There’s a quote that stuck with me and was quite impactful. You write: “if somebody wants your land or your body, the surest way to get it is by saying you don’t have a mind, or not a mind as reliable or developed as theirs.” That was in your chapter talking about Australia and racism and the history of what’s happened here. I don’t know if I have a question here, I just thought it was very interesting.
One of the ways I get to see what parts of my books resonate with people is by what they quote, passages they take a picture of and share on social media. The passage that you just read out is one of the two most shared passages, that obviously people read and feel strongly about. I guess it just kept coming up among various different groups – against indigenous peoples, against people with disabilities, at certain points in history against women. Full stop. That our willingness to conflate intelligence or whatever you think intelligence is, to conflate intelligence with worth has very interesting flow-on effects in terms of how humans have justified controlling other people, or controlling their bodies, specifically, or taking land, or taking things, or any combination of the above.

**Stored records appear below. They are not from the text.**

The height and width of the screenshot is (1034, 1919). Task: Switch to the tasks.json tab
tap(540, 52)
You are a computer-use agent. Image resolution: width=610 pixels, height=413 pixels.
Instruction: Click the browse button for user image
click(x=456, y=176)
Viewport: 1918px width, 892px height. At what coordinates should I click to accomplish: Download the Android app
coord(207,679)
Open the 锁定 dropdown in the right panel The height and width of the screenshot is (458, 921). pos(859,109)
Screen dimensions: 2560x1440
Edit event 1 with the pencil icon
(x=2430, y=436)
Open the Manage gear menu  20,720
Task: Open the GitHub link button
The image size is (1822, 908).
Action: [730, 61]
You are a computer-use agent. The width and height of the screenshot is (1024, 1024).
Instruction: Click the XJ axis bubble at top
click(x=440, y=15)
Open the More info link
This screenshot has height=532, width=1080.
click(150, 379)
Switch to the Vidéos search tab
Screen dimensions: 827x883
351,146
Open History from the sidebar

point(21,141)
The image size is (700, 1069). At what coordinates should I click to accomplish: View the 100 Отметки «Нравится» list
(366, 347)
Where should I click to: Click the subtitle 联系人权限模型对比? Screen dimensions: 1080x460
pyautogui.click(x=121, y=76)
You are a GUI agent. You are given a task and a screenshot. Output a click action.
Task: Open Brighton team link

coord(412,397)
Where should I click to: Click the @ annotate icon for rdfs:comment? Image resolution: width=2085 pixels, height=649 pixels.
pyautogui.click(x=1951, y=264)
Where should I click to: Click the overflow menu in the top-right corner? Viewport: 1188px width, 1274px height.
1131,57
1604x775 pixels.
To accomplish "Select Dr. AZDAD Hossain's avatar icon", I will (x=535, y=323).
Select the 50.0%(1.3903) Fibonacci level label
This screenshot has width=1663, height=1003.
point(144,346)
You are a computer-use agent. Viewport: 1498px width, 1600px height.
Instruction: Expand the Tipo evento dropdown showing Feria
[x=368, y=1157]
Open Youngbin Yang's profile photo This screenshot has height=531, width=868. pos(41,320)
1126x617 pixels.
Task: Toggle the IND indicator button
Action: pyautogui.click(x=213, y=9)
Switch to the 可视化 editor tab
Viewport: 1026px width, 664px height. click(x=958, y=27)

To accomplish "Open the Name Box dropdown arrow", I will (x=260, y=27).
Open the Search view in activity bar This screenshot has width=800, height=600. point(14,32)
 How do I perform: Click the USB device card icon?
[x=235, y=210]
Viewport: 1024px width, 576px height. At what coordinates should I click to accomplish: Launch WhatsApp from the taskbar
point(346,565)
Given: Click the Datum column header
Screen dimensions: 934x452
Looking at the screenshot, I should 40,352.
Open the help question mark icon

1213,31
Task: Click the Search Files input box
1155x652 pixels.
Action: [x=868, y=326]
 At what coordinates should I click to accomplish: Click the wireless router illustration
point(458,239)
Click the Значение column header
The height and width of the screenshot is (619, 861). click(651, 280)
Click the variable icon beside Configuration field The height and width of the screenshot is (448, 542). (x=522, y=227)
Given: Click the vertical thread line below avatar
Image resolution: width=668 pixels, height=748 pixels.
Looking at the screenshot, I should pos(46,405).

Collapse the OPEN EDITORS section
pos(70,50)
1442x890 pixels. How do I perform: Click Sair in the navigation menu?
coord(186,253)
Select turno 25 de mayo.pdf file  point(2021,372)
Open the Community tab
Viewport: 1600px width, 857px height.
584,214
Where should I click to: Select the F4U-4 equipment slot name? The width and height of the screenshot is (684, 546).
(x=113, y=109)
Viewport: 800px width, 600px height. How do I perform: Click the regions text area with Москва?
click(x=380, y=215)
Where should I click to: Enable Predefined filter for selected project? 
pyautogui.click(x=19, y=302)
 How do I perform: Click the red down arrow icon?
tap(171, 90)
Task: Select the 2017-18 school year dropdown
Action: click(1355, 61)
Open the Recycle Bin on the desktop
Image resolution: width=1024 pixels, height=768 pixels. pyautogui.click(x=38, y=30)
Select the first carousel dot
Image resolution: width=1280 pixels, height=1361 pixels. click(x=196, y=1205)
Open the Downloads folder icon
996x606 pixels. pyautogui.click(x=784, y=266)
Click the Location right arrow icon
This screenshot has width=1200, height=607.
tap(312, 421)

It really demonstrates some findings from the book Superior by Angela Saini. She makes incredibly compelling arguments about how eugenics and race science was very much in a perpetual handshake with colonization. Because the language and understanding of eugenics, that there are some people who are better than others, some people who are better able than others and it is genetic, etc. That just gives justification and credibility to being able to have one group control and take from another group. That quote that you read out is just sort of a combination of that, looking at the ways in which very powerful people in the Australian context specifically, just rolled out the same horrific ideas.